When Mode is set to Sliding window (see figure 1 above), context is defined as a “window” of n consecutive segments which “slides” from the beginning to the end of the segmentation. In the case of the letter segmentation of a simple example (as obtained with the schema illustrated in the previous section), setting the number of segments in the window (Window size) to 5 yields the following successive contexts: asimp, simpl, imple, mplee, pleex, and so on (see table 1 below). This mode is useful for studying the evolution of unit frequencies throughout a segmentation.

Table 1: Frequency of letters in a “sliding window” of size 5.
  a e i m l p s x
1 1 0 1 1 0 1 1 0
2 0 0 1 1 1 1 1 0
3 0 1 1 1 1 1 0 0
4 0 2 0 1 1 1 0 0
5 0 2 0 0 1 1 0 1
6 1 2 0 0 1 0 0 1
7 1 2 0 1 0 0 0 1
8 1 1 0 1 0 1 0 1
9 1 0 0 1 1 1 0 1
10 1 1 0 1 1 1 0 0

When Mode is set to Left-right neighborhood (see figure 2), context is defined on the basis of adjacent segment types occurring to the left and/or right of each position.

Interface of widget Count, Left-right neighborhood mode

Figure 2: Interface of widget Count, Left-right neighborhood mode.

For instance, setting Left context size to 1 and Right context size to 0 amounts to counting the frequency of each segment type given the type that occurs immediately to its left. This particular table is often called “transition matrix” (see table 2 below). The string selected in the Unit position marker string is used to indicate the position where units appear in the context. Thus, table 2 shows that both m and s appear once immediately to the right of an a (i.e. in context a_). To take another example, setting Right context size to 2, we would find that e occurs once both in context l_ex and e_xa.

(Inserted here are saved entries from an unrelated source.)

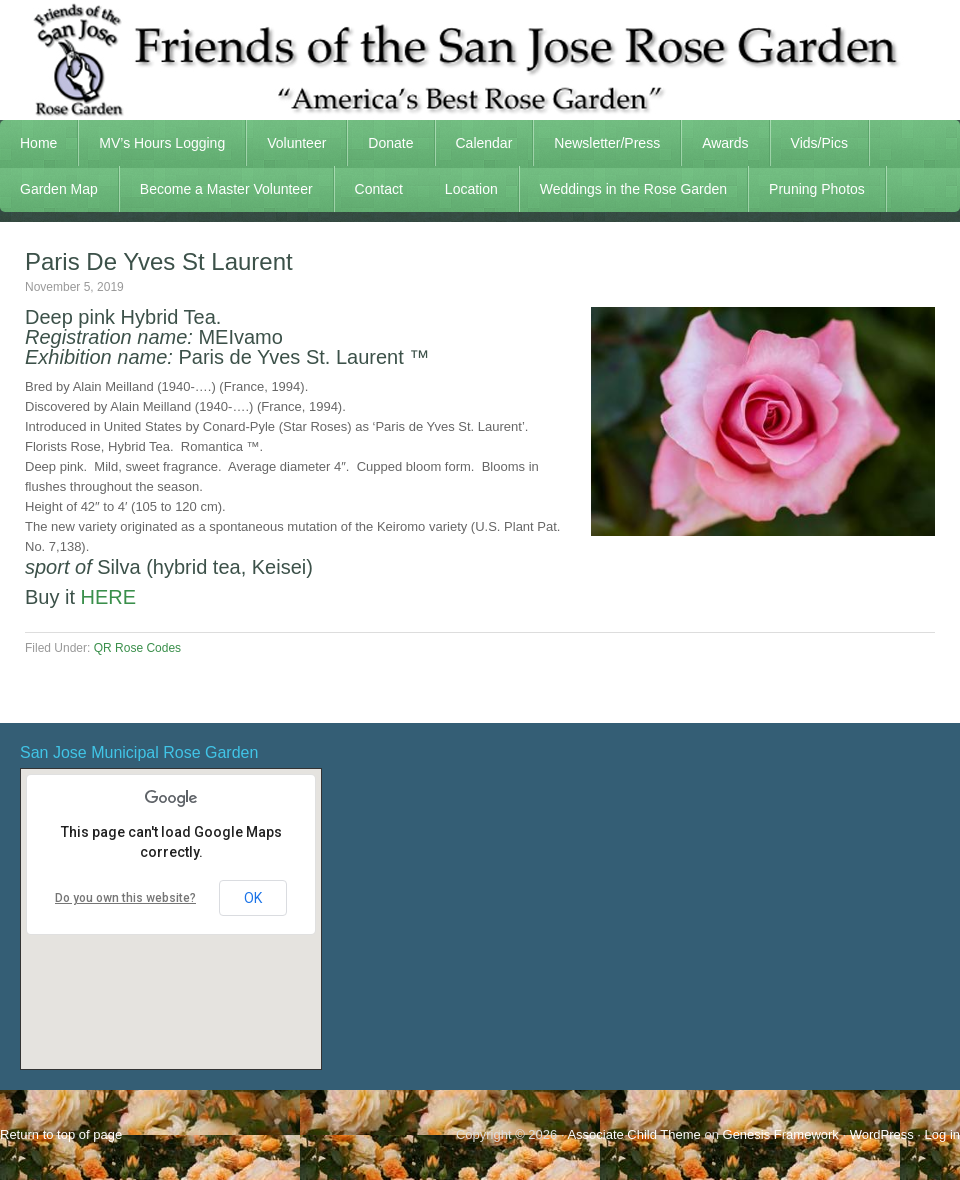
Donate (390, 143)
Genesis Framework (781, 1134)
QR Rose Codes (137, 648)
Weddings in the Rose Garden (633, 189)
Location (471, 189)
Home (38, 143)
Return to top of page (61, 1134)
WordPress (882, 1134)
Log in (942, 1134)
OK (253, 898)
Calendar (484, 143)
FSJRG (480, 60)
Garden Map (49, 189)
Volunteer (286, 143)
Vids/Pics (809, 143)
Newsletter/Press (597, 143)
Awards (715, 143)
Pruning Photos (817, 189)
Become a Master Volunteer (226, 189)
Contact (379, 189)
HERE (109, 597)
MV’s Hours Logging (162, 143)
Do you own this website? (125, 898)
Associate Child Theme (633, 1134)
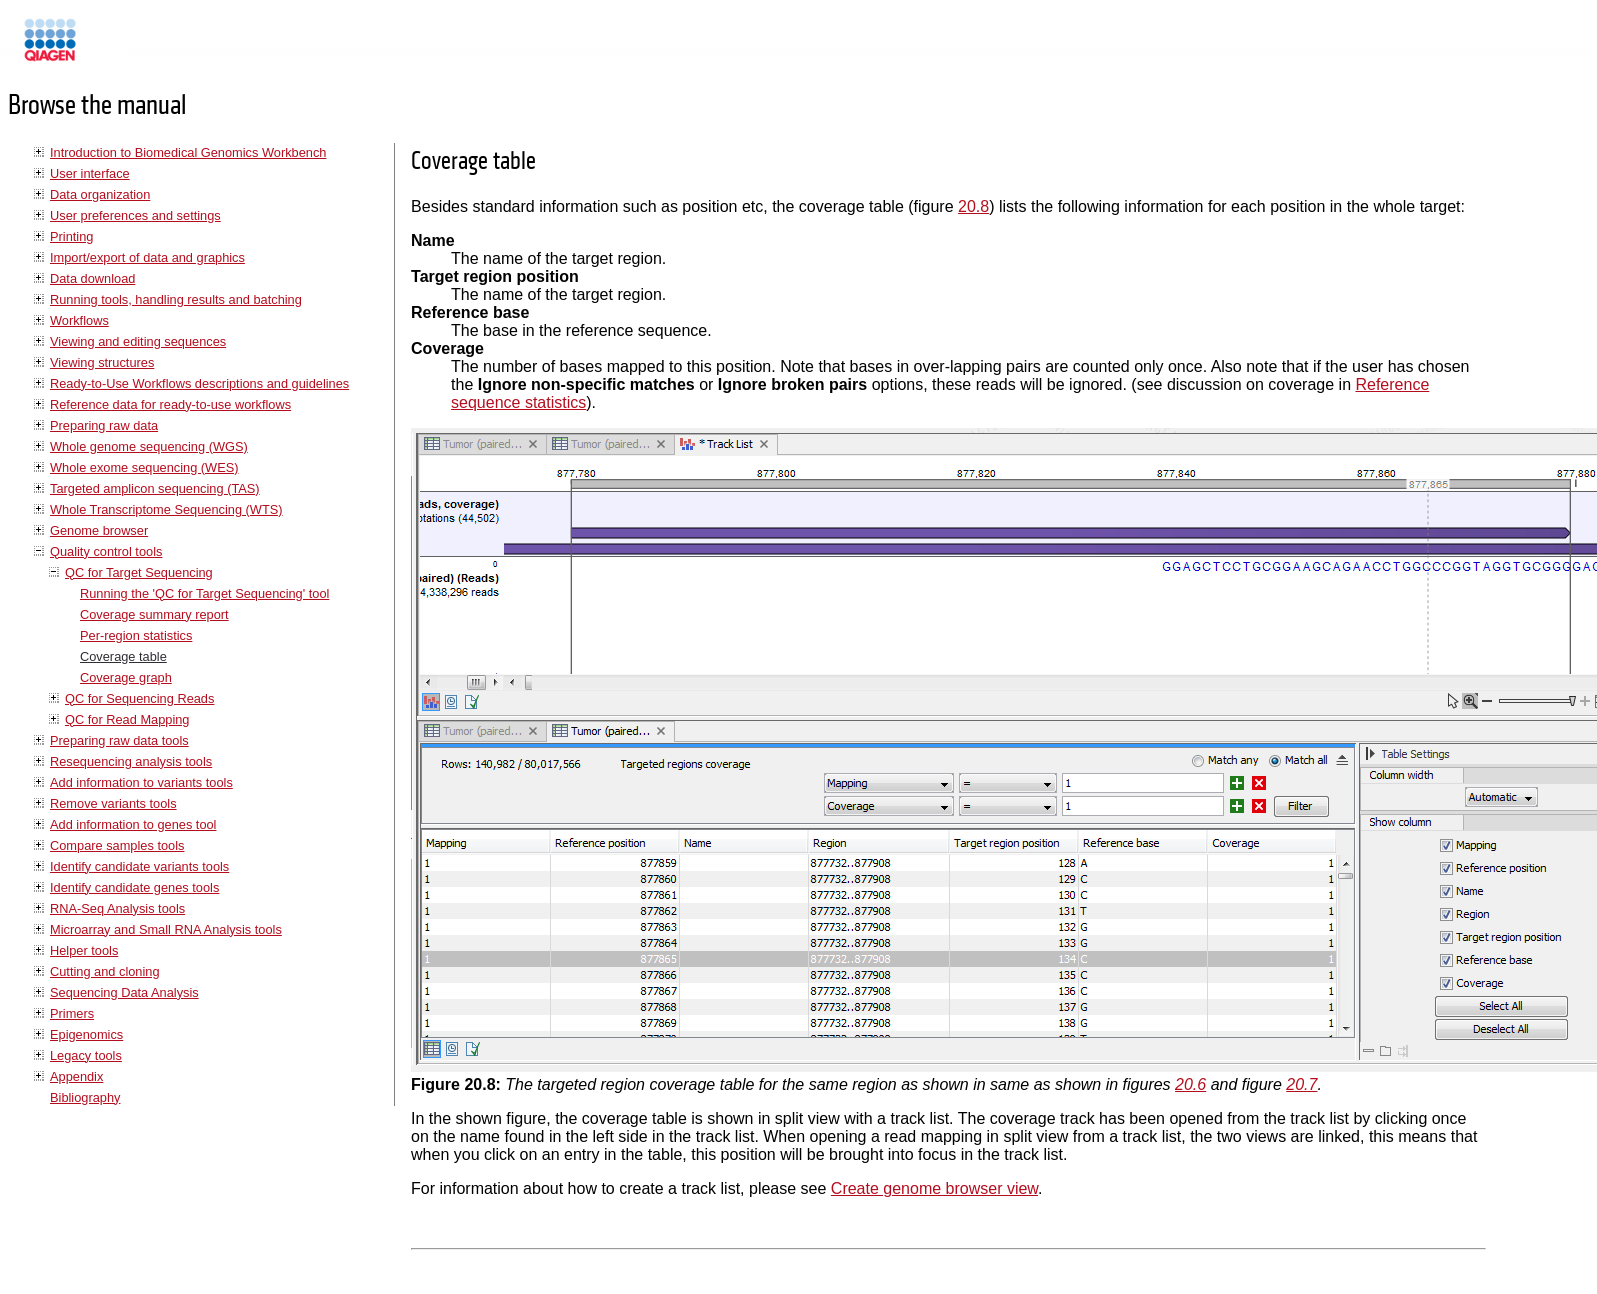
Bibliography (85, 1097)
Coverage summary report (154, 614)
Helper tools (84, 950)
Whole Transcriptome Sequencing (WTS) (166, 509)
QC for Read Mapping (127, 719)
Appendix (76, 1076)
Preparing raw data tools (119, 740)
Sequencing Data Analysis (124, 992)
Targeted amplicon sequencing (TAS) (155, 488)
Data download (92, 278)
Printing (71, 236)
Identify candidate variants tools (139, 866)
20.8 (973, 206)
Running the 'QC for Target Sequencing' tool (204, 593)
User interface (90, 173)
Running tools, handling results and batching (176, 299)
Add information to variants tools (141, 782)
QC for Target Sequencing (139, 572)
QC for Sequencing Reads (139, 698)
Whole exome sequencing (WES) (144, 467)
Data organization (100, 194)
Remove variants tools (113, 803)
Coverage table (123, 656)
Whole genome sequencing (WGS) (149, 446)
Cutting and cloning (105, 971)
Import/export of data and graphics (147, 257)
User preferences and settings (135, 215)
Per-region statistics (136, 635)
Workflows (79, 320)
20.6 (1190, 1084)
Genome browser (99, 530)
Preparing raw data (104, 425)
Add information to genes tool (133, 824)
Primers (72, 1013)
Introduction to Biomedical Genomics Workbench (188, 152)
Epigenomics (86, 1034)
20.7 (1301, 1084)
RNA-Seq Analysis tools (117, 908)
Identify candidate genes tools (134, 887)
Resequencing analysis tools (131, 761)
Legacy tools (86, 1055)
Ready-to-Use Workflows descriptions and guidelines (199, 383)
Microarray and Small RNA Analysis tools (166, 929)
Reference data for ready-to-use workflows (170, 404)
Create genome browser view (934, 1188)
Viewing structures (102, 362)
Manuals (104, 48)
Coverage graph (126, 677)
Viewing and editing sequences (138, 341)
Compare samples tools (117, 845)
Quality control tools (106, 551)
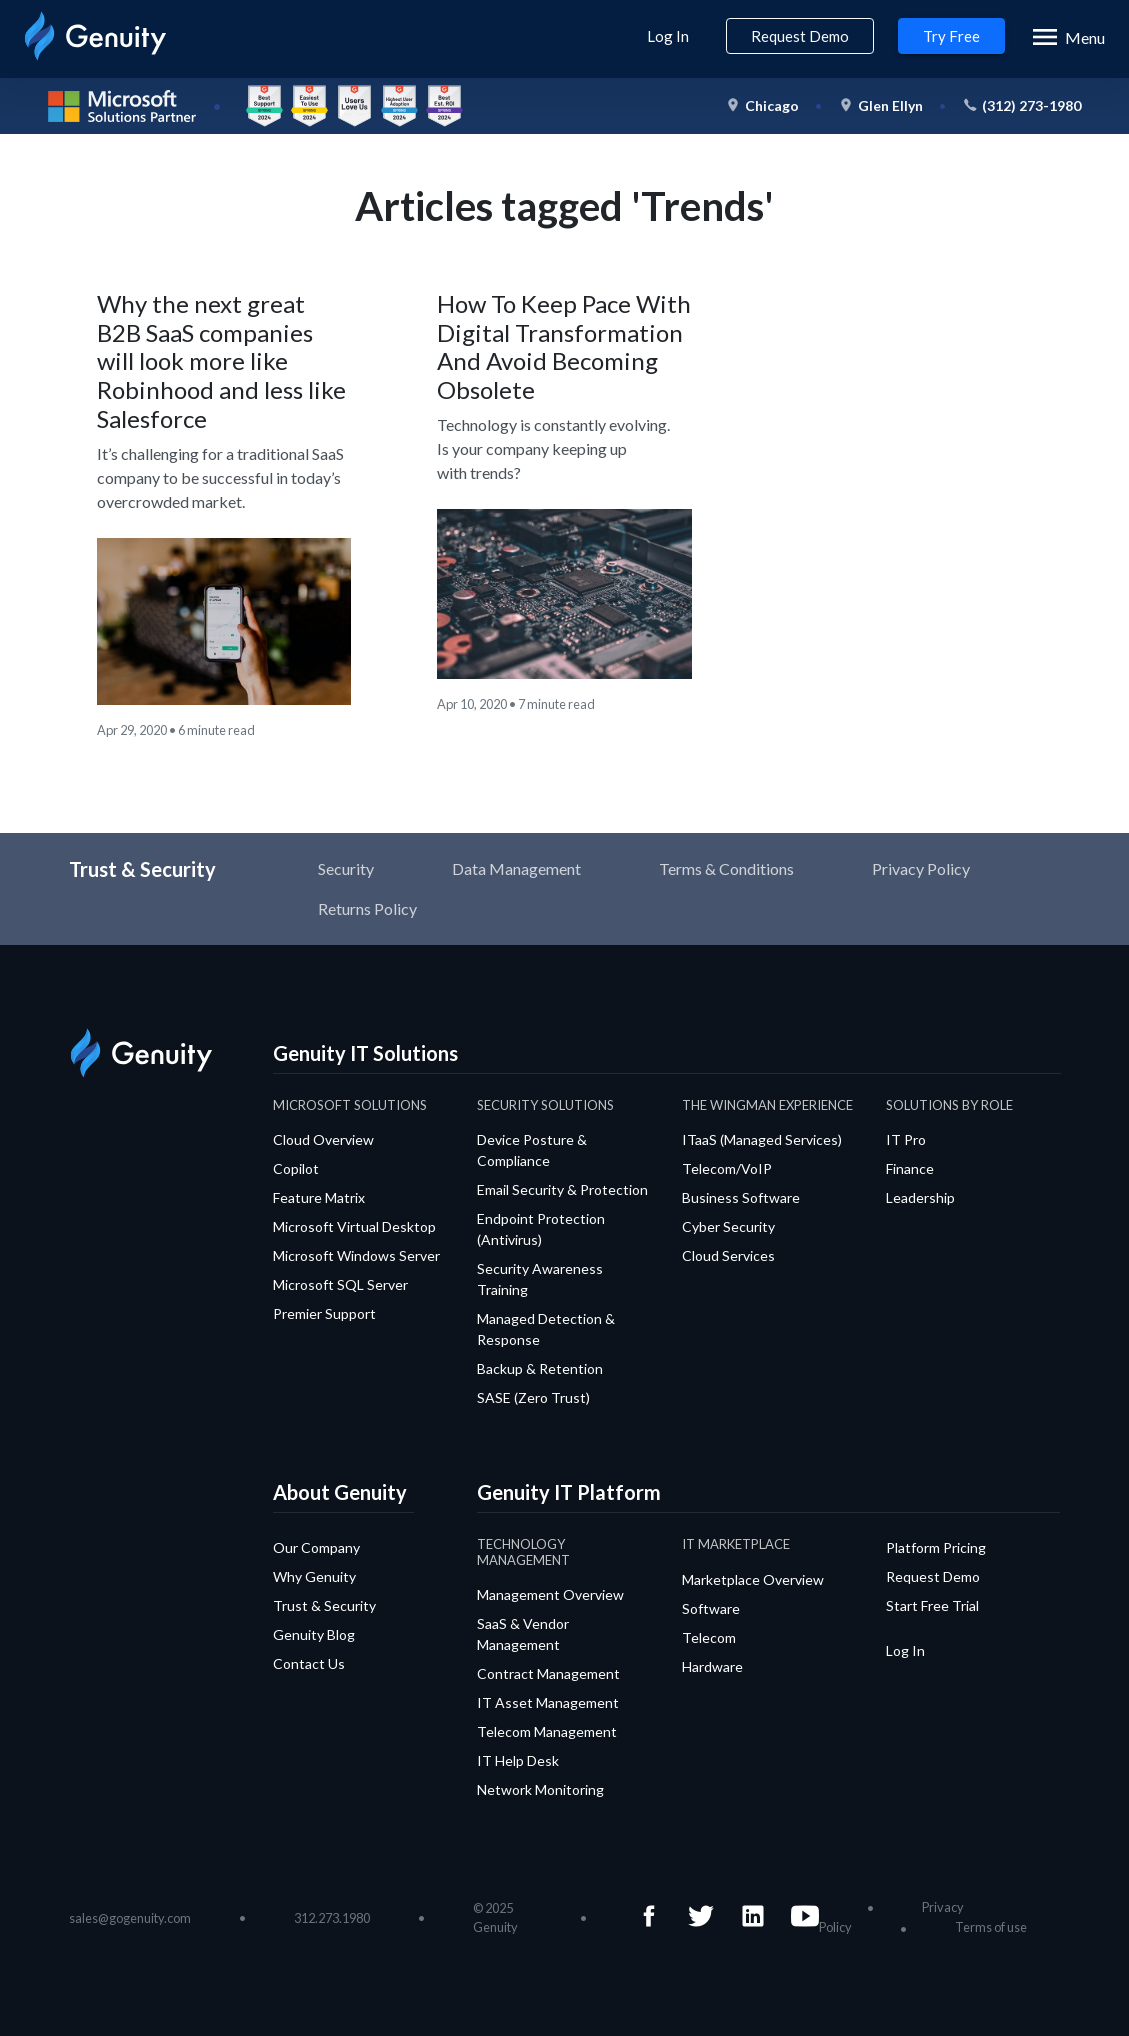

Table 2: Frequency of letter (row) to letter (column) transitions.
  a e i m l p s x
a_ 0 0 0 1 0 0 1 0
s_ 0 0 1 0 0 0 0 0
i_ 0 0 0 1 0 0 0 0
m_ 0 0 0 0 0 2 0 0
p_ 0 0 0 0 2 0 0 0
l_ 0 2 0 0 0 0 0 0
e_ 0 1 0 0 0 0 0 1
x_ 1 0 0 0 0 0 0 0

Finally, when Mode is set to Containing segmentation, unit types are counted whithin the segment types of a second segmentation, as illustrated in table 2 here (frequency of letters whithin words). Segment A is considered to be contained within segment B if the following three conditions are met:

  • A and B refer to the same string (their addresses have the same string index)
  • A’s initial position is greater than or equal to B’s initial position
  • A’s final position is lesser than or equal to B’s initial position

To try this mode out, modify the schema used in the previous section as illustrated on figure 3 below.

Schema for testing the Count widget (Containing segmentation mode)

Figure 3: Schema for testing the Count widget (Containing segmentation mode).

The first instance of Segment produces a word segmentation (Regex: \w+ and Output segmentation label: words) which the second instance (Segment (1)) further decomposes into letters (Regex: \w and Output segmentation label: letters). The instance of Count is configured as shown on figure 4 below. The resulting table is the same as table 2 here (possibly with a different ordering of columns).

Interface of widget Count, Containing segmentation mode

Figure 4: Configuration of widget Count for counting letters in words.

Note that in this mode, checking the Merge contexts box still restricts counting to those units that are contained whithin the segments of another segmentation, but without treating each context type separately. In the case of letters whithin words, there is no difference between this mode and mode No context (see previous section). It does however make a difference in the case of letter bigram counting, because those bigrams that straddle a word boundary will be excluded in this case (contrary to what can be seen in table 1 here).